Implemented endpoints

  • POST /v1/responses → forwards unchanged JSON/SSE to https://chatgpt.com/backend-api/codex/responses.
  • POST /v1/responses/compact → forwards unchanged JSON/SSE to the Codex compaction endpoint.
  • GET /v1/models → proxies live Codex model metadata.
  • GET /health → health check.
  • GET /status → local account/router status without token values.
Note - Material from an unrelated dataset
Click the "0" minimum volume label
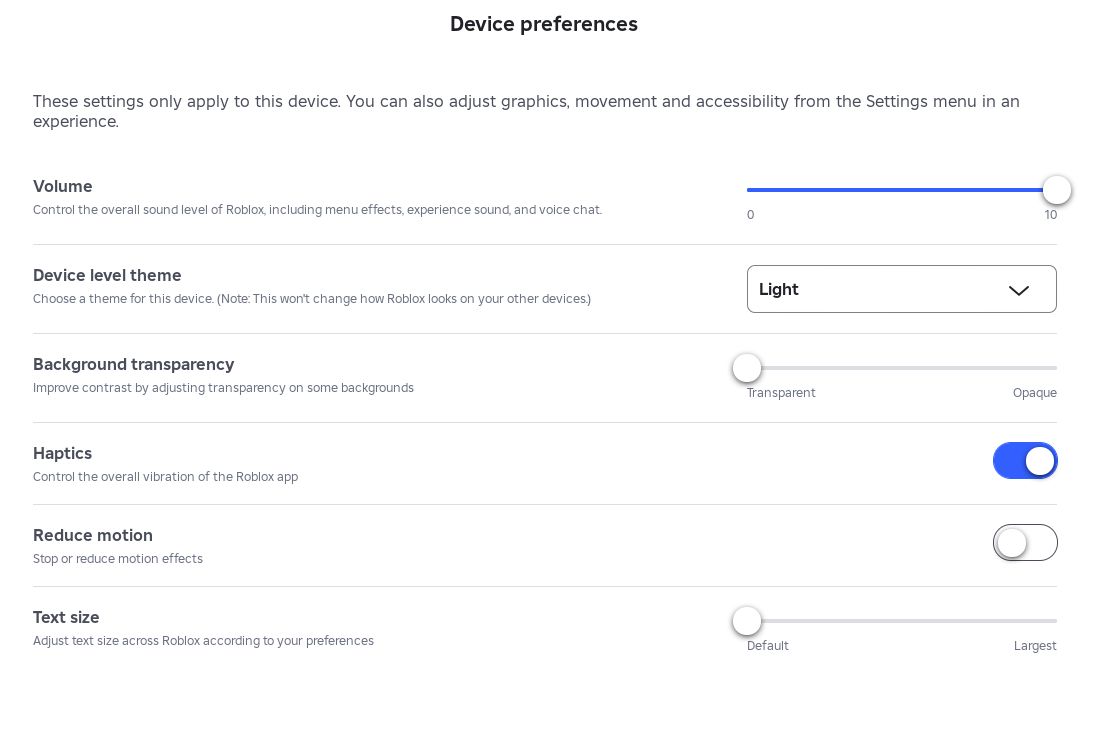The width and height of the screenshot is (1105, 751). [x=751, y=215]
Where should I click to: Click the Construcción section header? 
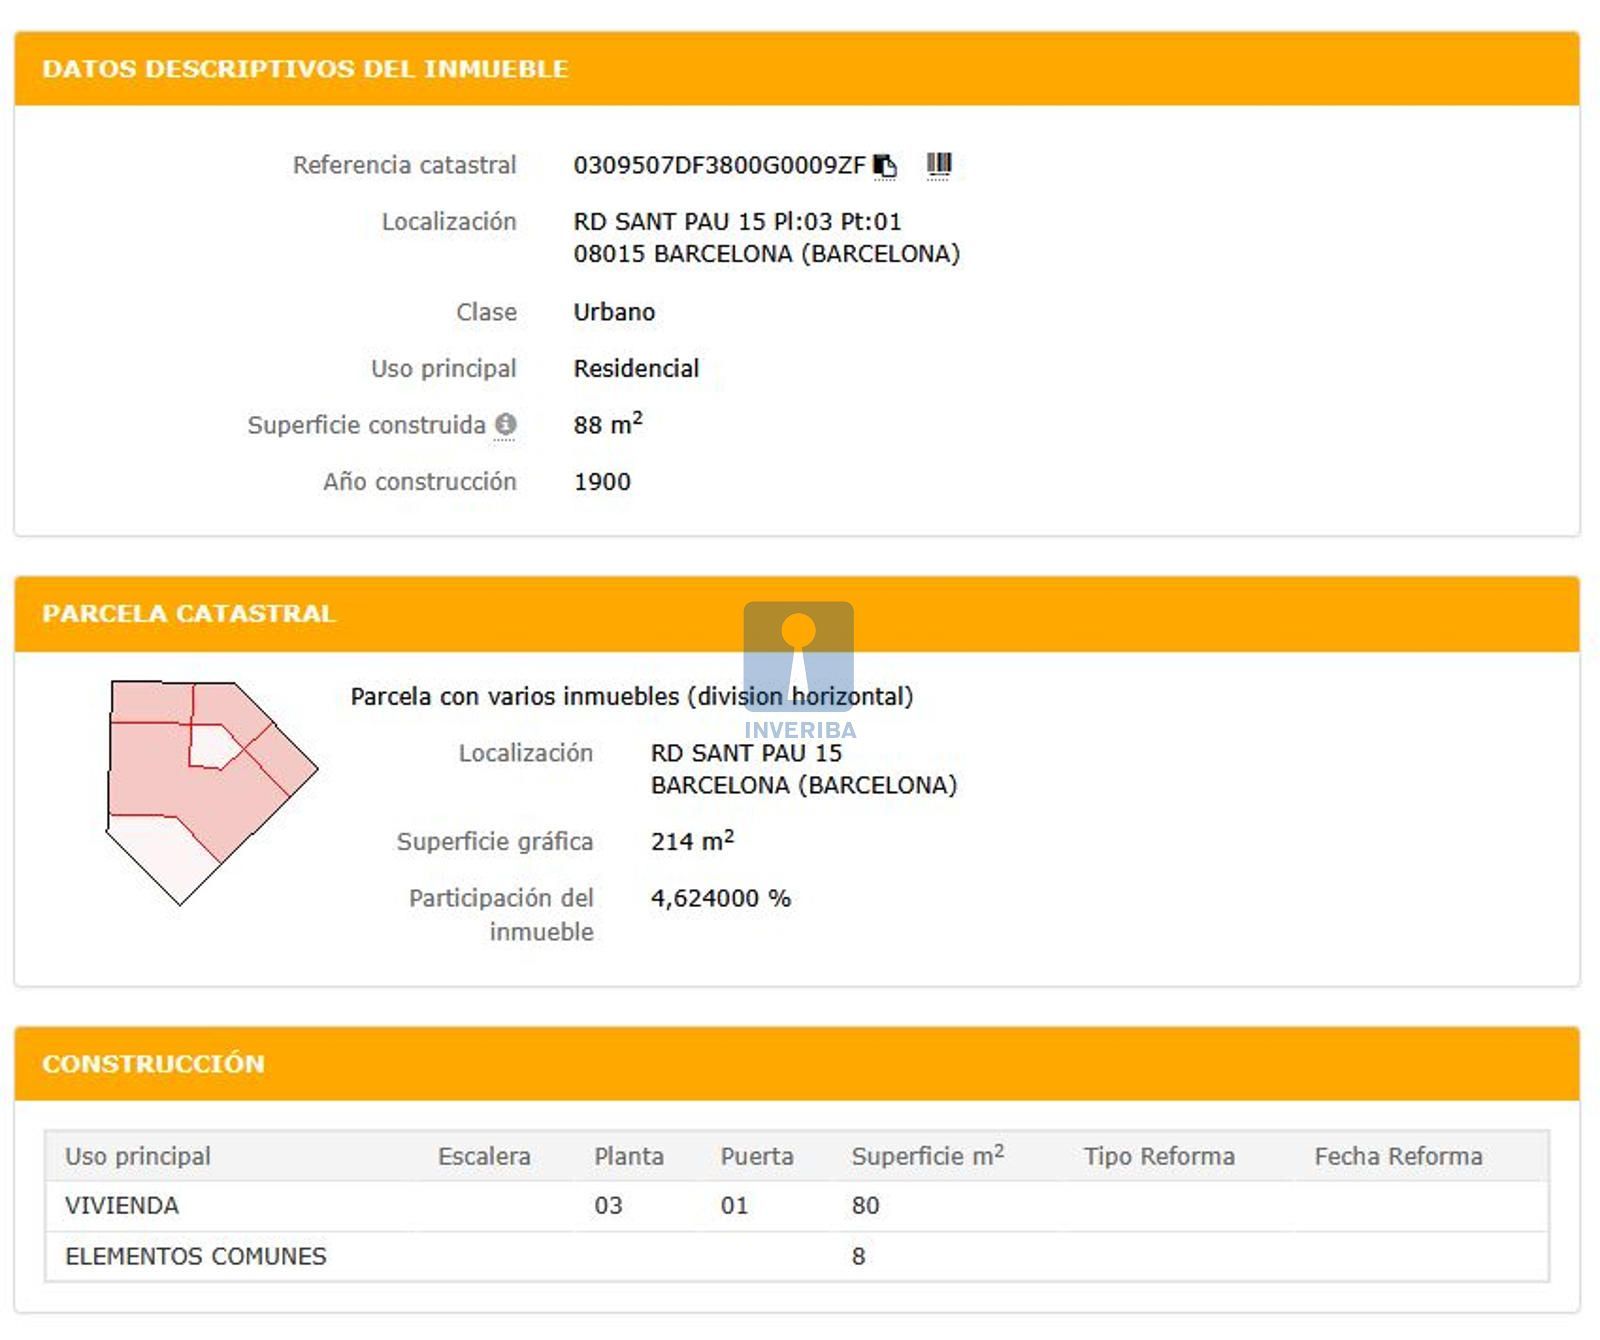153,1063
On 429, the proxy records the model-specific reset time and retries another available account. On success, it stores prompt_cache_key stickiness so a Codex session keeps using the same account.

Security notes

  • Tokens are stored locally at ~/.codex/multi-auth/openai-accounts.json with owner-only permissions where the OS supports them.
  • The default proxy binds to 127.0.0.1, so other devices cannot reach it, but other local processes on your machine can. Use CODEX_PROXY_TOKEN if you need a bearer-token gate.
  • Legacy OpenCode accounts are not imported automatically. If you want to migrate an existing account file, run cma sync-accounts or npm run sync-accounts explicitly.